Phillipson v. . Ninno

135 N.E. 270 | NY | 1922

This action is based upon two alleged causes of action, one for false imprisonment and one for malicious prosecution. The circumstances which gave rise to the action were substantially as follows:

Plaintiff was a driver first in the employ of the defendant and his father and then of a corporation known as the Orleans Distributors, Incorporated, of which defendant was the manager. The business of each organization consisted in part in the transmission of packages received from merchants for delivery to customers. Part of these packages were of the character designated as C.O.D. and in that case it became the duty of the plaintiff either to deliver a package to the proper consignee upon receipt of a designated amount of money or failing that to return the package to the merchant. It was claimed by defendant that plaintiff had failed properly to account for various sums of money which had thus been collected by him upon the delivery of packages. This charge led to denials, controversies, attempts at settlement and finally to the arrest of plaintiff. This arrest was effectuated under a warrant issued on an information made by defendant and lodged with the Recorder's Court of the city of Hornell where the transactions occurred. Since the sufficiency of this information becomes a decisive test of plaintiff's right to recover upon one cause of action it is necessary to quote it at length.

It read as follows:

"RECORDER'S COURT — CITY OF HORNELL. "STEUBEN COUNTY, "CITY OF HORNELL. ss.:

"Oliver B. Ninno, being duly sworn says that he resides in the City of Hornell, said County, that on or about the month of April, day of ____ 1917, at the said *225 City of Hornell in said County personal property consisting of twenty-three dollars in money of the value of twenty-three dollars, the property of said `The Orleans Distributors' a corporation duly incorporated under the laws of the State of New York, and doing business at said City was feloniously, unlawfully and wilfully stolen, taken and carried away from the possession of the said `The Orleans Distributors,' by one Claude Phillipson. And deponent charges the said larceny as a first offense.

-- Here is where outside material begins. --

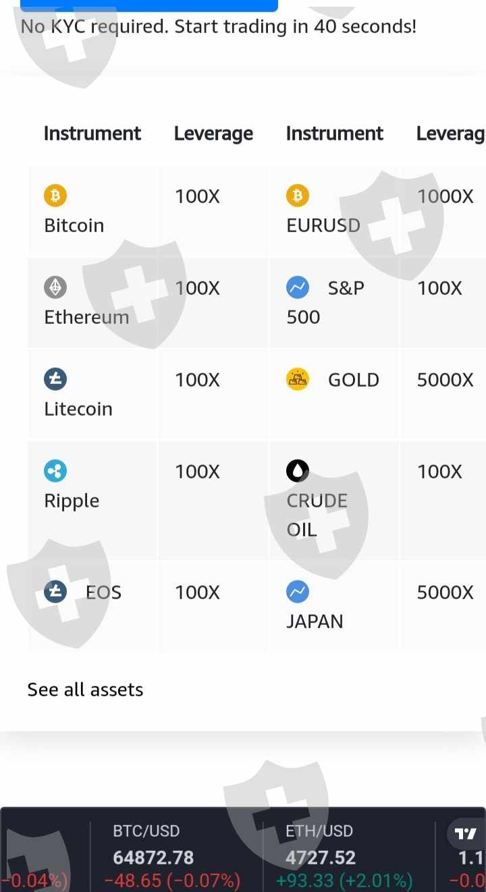Click the blue button at top
The width and height of the screenshot is (486, 892).
tap(149, 5)
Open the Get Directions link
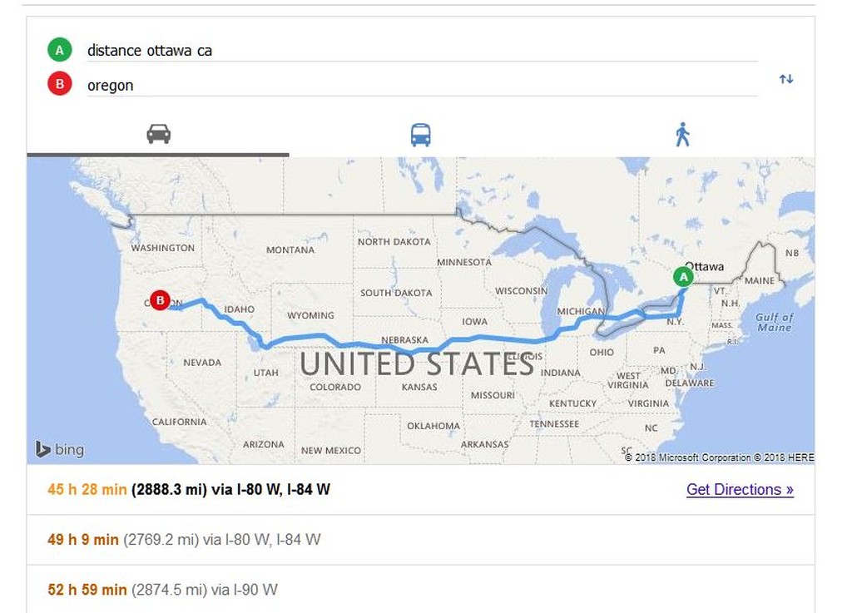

"Wherefore, the deponent prays that a warrant may be issued and that the said Claude Phillipson be arrested and dealt with according to law.

"OLIVER V. NINNO.

"Taken, subscribed and sworn to before me this 8th day of August, 1917.

"FAY P. RATHBUN, Recorder of "the City of Hornell, N.Y."

Plaintiff was taken into custody, thereafter tried and acquitted and then brought this action in which he recovered a small verdict based upon both causes of action.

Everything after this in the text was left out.